DIAMOND baby Aria’s story
North Shore couple Deborah and Steven Markham had just driven back from a birthday party in Coromandel when Deborah’s waters broke. Her baby – their first – wasn’t due for another five weeks, so she called her midwife, who told her to go into the hospital. “Her arriving early was completely unexpected,” says Deborah.
Within 12 hours, Aria was born. A healthy 2.5kg, she needed to be placed under special lights to prevent jaundice, and spent 10 days in hospital.
The day after she was born, a research assistant approached Deborah to ask if she would like to join the DIAMOND study, which is looking at different ways to provide nutritional support to preterm babies learning how to breastfeed. Researchers believe that optimising nutrition in those critical first days following birth could prevent diseases later in life and help intellectual development.
“She came in and chatted to us, and gave us a brief rundown about the study. I talked it over with Steven, and when she came back that afternoon we agreed straight away to be part of the study,” says Deborah. “We saw it as a great opportunity to help other preterm babies in the future. And they made it quite clear from the start that the study wouldn’t change anything about how we wanted to feed her, which was breastfeeding.”
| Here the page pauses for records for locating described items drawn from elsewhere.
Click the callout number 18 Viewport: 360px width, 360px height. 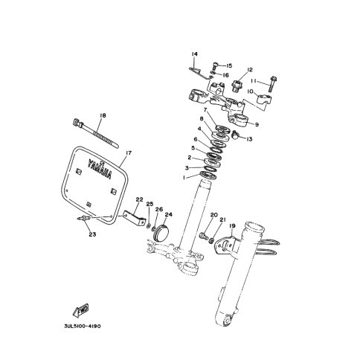pyautogui.click(x=103, y=115)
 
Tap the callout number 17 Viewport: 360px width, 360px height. pyautogui.click(x=129, y=152)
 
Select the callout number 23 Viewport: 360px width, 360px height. pyautogui.click(x=92, y=234)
Aria—now a healthy, happy eight month old—was randomly selected to receive a sugar solution intravenously (into the veins) in the three or four days before she started breastfeeding. Researchers took several 2 ml samples of Deborah’s breastmilk and measured Aria’s weight, length, body fat and lean body mass. They repeated those measurements at four months, with another follow-up due at age two.
“There wasn’t any inconvenience to us, we didn’t have to change anything about how we looked after Aria,” says Deborah.
Deborah says she would have been happy for Aria to undergo a safe, non-invasive MRI brain scan too – something that will be possible now for future DIAMOND babies, who will be invited to join a new, parallel study that will investigate how the different feeding approaches affect preterm babies’ brain growth and development.